Who could possibly have foreseen this happening?
This week’s in-person G7 meeting in London has quickly descended into chaos after two Indian delegates tested positive for the coronavirus. The India group was granted an exemption to Britain’s quarantine rules upon its arrival—despite the massive virus surge in their home country—but all its delegates have now been told to go into self-isolation.
Ahead of the meeting, the British government promised “COVID-secure talks” with the foreign ministers of the G7 countries, as well as special guests from India, Australia, South Korea, and South Africa. It was intended as a trial for the full-scale G7 summit in England next month, which is expected to be Joe Biden’s first foreign trip as president.
But the entire Indian contingent has now been forced to self-isolate and will attend the rest of this week’s meetings virtually from their hotel rooms. According to Sky News, India’s foreign minister Subrahmanyam Jaishankar met with Secretary of State Antony Blinken on Monday, but he was not one of the two Indian delegates to have tested positive.
The Indian foreign minister posted a photo of himself at a Zoom meeting later Wednesday with the caption: “So far, yet so near.”
British Prime Minister Boris Johnson was asked Wednesday if it was a mistake to hold the in-person meeting when the pandemic is still raging out of control in some parts of the world. He said: “I think it’s very important to try to continue as much business as you can as a government. We have a very important relationship with India, with our G7 partners.”
The British PM went on: “What’s happened is the individuals concerned, they’re all isolating now. I will be seeing the Indian foreign minister later on this afternoon but that will be a Zoom exchange.”
But the near-inevitability of positive cases recorded at the meeting will raise more questions about whether it’s sensible to hold international in-person events before the pandemic is under control globally. The full G7 summit is set to take place in Cornwall, England on June 11-13.

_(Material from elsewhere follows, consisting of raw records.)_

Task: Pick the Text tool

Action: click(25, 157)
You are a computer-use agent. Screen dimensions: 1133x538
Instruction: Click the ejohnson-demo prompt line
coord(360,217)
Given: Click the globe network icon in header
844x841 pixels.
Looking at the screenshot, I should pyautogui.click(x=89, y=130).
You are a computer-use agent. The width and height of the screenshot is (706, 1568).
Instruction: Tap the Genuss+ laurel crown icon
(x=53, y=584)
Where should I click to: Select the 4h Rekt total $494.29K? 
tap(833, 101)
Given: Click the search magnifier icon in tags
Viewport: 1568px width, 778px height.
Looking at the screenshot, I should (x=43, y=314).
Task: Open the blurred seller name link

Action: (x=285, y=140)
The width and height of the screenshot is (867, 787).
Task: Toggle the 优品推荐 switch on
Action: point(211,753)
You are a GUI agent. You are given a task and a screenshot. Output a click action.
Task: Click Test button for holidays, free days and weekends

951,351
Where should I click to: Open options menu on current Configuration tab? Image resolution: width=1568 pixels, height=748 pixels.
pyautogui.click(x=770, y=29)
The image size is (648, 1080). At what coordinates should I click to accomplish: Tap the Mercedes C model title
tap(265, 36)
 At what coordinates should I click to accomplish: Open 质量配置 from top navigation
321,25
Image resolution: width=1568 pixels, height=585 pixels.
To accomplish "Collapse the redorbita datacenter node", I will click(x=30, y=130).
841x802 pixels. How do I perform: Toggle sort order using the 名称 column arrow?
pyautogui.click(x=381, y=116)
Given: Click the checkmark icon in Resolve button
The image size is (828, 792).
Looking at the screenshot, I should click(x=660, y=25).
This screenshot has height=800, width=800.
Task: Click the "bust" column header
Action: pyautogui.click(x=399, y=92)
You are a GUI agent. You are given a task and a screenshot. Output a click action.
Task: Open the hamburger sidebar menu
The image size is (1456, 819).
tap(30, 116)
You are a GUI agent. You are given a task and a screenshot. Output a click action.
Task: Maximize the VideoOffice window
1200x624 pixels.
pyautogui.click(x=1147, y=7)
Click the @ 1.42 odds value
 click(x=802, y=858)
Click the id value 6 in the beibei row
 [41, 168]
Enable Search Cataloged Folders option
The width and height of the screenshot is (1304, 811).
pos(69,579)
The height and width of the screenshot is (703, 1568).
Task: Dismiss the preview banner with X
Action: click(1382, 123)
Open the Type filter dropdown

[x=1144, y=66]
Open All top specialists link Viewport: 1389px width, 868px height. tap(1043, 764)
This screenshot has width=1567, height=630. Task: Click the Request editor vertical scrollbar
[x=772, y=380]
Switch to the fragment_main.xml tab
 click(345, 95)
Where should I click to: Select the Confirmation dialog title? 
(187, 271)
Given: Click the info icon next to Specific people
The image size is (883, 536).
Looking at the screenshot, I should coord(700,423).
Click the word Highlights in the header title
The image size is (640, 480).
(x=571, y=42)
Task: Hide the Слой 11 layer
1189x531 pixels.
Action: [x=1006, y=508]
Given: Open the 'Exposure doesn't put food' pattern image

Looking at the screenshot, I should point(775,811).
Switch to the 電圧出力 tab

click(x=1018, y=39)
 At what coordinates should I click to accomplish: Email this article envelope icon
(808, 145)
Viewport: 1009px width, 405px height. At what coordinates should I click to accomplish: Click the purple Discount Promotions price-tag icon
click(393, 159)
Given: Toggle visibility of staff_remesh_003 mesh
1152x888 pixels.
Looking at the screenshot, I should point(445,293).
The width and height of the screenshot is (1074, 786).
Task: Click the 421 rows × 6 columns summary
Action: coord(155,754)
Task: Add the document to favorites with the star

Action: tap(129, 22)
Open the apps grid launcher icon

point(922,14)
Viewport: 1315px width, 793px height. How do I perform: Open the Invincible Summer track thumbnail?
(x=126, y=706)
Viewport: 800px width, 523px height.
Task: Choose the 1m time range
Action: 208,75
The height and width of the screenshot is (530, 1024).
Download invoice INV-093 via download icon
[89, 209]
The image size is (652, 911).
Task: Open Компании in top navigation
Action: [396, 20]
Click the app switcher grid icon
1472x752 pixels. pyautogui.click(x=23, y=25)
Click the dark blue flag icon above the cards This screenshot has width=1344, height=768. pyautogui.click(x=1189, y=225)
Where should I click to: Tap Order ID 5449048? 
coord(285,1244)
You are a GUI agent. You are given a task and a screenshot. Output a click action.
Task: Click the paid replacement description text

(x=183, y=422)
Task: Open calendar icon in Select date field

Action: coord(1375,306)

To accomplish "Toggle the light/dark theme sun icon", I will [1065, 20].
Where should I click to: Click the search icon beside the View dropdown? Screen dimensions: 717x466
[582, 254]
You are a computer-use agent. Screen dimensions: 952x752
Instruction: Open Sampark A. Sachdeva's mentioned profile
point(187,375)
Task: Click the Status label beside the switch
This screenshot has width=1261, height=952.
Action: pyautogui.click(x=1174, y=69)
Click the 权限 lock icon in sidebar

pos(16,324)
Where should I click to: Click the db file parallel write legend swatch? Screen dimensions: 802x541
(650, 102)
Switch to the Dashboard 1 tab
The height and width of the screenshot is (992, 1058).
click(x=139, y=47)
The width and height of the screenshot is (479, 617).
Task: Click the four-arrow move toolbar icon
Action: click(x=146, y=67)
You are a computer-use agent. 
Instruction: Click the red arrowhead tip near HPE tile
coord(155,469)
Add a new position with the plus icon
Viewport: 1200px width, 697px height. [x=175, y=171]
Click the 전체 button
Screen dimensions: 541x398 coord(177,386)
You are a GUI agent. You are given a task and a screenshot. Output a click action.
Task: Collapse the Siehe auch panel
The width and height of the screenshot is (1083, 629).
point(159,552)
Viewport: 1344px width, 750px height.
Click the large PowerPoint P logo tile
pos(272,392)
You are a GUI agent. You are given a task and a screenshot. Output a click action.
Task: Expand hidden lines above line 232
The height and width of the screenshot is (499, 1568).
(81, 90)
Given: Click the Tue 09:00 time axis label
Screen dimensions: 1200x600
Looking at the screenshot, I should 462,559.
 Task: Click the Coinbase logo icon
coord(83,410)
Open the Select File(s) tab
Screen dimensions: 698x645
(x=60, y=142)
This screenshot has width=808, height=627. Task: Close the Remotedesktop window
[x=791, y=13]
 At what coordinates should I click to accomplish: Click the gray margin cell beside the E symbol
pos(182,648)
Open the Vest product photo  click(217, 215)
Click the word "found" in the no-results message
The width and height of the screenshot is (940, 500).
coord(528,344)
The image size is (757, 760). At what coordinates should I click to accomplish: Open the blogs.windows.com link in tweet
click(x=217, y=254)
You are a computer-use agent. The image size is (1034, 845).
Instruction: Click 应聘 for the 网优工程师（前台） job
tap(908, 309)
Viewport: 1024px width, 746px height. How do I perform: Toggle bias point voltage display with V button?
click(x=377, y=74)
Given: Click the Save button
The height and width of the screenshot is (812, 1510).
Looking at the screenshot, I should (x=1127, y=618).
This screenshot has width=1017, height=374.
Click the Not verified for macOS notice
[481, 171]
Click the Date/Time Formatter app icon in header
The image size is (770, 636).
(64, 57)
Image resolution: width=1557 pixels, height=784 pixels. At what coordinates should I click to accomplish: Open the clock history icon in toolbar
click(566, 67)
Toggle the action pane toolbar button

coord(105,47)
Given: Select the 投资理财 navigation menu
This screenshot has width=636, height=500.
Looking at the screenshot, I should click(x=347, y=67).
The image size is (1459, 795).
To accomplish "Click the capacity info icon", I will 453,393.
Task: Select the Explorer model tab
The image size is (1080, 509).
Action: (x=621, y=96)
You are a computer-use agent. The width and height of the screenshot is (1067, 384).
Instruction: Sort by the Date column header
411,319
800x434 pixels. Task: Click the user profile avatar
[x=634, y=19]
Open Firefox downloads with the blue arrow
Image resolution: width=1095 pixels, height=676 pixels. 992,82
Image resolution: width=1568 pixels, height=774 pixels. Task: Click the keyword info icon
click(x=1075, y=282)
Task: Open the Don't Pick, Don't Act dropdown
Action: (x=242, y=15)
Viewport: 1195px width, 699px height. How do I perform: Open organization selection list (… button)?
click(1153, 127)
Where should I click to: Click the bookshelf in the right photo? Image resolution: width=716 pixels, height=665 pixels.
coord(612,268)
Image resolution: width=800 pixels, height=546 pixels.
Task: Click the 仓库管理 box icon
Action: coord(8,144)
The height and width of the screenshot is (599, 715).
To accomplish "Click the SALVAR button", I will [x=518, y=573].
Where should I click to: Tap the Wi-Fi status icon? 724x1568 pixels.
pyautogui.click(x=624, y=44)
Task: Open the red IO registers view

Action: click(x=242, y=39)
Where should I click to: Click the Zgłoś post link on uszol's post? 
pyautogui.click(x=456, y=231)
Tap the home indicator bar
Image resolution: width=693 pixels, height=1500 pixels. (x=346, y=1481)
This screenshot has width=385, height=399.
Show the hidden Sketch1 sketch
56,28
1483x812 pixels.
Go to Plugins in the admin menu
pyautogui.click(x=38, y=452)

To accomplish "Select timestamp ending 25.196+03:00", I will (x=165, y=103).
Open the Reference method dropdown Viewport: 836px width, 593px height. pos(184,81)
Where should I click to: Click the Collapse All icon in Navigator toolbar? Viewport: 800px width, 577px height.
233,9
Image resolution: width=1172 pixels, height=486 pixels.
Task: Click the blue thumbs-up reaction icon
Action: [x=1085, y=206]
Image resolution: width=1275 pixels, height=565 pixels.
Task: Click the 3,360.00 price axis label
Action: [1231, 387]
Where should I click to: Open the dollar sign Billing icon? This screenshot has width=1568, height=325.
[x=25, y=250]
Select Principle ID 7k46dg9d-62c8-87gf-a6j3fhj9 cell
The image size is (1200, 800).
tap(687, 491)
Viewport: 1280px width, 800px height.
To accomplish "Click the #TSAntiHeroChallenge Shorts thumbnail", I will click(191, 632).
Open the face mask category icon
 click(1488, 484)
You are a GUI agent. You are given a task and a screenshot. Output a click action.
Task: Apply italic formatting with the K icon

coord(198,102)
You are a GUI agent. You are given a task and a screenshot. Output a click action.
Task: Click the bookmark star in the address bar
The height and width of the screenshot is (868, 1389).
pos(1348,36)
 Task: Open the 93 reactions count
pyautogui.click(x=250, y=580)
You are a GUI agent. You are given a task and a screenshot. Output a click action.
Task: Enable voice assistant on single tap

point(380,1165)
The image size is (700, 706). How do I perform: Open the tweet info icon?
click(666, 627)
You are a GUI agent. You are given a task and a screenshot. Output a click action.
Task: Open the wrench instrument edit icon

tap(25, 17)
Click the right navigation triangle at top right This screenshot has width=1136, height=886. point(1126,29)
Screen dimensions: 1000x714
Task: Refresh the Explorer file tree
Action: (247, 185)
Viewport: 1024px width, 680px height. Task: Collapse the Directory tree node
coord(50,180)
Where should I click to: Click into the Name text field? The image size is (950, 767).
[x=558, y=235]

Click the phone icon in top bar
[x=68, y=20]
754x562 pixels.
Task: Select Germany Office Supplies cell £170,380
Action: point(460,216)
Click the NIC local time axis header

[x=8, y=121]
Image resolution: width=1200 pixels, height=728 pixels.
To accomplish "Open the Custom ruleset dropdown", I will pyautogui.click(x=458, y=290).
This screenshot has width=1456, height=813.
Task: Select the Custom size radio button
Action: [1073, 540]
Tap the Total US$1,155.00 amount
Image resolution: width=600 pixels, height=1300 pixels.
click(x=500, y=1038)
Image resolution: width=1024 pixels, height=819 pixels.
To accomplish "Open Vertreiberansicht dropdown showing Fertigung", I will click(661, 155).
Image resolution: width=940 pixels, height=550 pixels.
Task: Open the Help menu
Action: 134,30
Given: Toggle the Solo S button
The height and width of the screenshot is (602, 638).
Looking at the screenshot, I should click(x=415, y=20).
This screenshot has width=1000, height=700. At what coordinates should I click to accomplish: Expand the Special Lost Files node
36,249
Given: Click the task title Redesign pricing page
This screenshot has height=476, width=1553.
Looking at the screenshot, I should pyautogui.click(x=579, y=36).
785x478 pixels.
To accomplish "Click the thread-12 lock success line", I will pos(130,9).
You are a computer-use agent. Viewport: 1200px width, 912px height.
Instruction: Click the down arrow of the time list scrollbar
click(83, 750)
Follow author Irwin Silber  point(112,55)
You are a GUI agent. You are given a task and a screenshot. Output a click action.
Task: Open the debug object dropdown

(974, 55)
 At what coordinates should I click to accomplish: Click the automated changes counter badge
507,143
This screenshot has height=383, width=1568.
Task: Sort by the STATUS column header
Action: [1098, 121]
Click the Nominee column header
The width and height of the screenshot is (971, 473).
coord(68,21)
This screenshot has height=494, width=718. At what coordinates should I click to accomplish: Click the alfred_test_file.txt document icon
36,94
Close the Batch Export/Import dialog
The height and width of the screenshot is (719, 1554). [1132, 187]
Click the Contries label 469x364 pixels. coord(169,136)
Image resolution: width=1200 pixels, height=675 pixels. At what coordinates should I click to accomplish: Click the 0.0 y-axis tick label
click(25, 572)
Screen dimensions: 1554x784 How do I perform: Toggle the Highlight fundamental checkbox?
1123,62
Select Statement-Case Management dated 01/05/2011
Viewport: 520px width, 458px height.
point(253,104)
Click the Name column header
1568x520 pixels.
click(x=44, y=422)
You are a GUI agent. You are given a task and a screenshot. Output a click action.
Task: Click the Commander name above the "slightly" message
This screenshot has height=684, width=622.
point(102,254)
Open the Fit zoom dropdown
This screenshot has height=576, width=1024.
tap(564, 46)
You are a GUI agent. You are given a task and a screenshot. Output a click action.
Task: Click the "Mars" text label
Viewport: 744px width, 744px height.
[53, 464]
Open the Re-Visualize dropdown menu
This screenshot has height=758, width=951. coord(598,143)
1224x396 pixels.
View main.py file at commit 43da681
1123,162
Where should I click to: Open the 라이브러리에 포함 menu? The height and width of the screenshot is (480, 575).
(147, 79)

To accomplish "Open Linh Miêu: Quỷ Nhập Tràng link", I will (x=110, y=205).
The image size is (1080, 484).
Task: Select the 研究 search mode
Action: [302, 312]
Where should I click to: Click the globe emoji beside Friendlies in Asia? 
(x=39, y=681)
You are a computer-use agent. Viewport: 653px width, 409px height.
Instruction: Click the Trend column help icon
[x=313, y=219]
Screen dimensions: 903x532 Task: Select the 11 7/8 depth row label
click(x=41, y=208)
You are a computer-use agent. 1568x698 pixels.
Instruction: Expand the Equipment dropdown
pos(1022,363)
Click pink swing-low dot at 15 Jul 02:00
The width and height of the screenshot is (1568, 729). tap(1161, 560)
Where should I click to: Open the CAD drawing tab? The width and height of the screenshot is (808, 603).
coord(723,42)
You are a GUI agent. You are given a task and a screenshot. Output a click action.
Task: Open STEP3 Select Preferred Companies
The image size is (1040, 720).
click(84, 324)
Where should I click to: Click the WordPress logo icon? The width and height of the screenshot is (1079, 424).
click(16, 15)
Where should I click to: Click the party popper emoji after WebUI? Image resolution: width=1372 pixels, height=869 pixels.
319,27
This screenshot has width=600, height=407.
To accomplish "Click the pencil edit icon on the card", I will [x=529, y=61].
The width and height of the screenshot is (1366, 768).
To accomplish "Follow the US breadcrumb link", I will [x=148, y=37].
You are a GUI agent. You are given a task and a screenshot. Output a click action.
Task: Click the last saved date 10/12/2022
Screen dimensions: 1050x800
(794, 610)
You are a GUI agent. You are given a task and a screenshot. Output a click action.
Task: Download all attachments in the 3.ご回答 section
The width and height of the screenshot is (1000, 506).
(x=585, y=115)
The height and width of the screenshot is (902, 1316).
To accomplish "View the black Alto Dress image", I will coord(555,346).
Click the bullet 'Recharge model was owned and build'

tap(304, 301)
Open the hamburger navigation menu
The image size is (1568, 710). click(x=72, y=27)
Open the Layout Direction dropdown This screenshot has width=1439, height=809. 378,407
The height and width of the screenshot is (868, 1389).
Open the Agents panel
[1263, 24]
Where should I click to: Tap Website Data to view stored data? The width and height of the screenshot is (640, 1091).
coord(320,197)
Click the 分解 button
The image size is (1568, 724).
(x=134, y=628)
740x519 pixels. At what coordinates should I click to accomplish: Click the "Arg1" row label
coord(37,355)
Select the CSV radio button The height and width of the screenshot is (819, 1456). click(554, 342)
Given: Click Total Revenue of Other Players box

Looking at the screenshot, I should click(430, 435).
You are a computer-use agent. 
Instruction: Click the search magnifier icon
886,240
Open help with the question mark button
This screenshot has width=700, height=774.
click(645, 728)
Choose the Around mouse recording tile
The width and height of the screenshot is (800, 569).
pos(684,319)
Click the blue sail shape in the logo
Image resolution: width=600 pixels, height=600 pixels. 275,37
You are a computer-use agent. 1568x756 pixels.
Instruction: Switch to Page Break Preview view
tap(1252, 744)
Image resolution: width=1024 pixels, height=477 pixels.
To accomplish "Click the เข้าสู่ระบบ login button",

The positive cases at the London G7 meeting came during an unprecedented coronavirus surge in India. There were 382,315 new cases recorded on Wednesday, and, according to Reuters, the country has recorded over 300,000 cases every day for the past two weeks.
The British opposition leader, the Labour Party’s Sir Keir Starmer, said on Wednesday: “It’s a reminder of how vigilant we need to be about our borders—we’ve been challenging the government on this for some months. Let’s get to the bottom of how this happened, we cannot have a repeat.”
The meeting was billed by the U.K. government as “an opportunity to show how the world’s biggest democracies work together to ensure equitable access to vaccines [and] build back better from the pandemic.”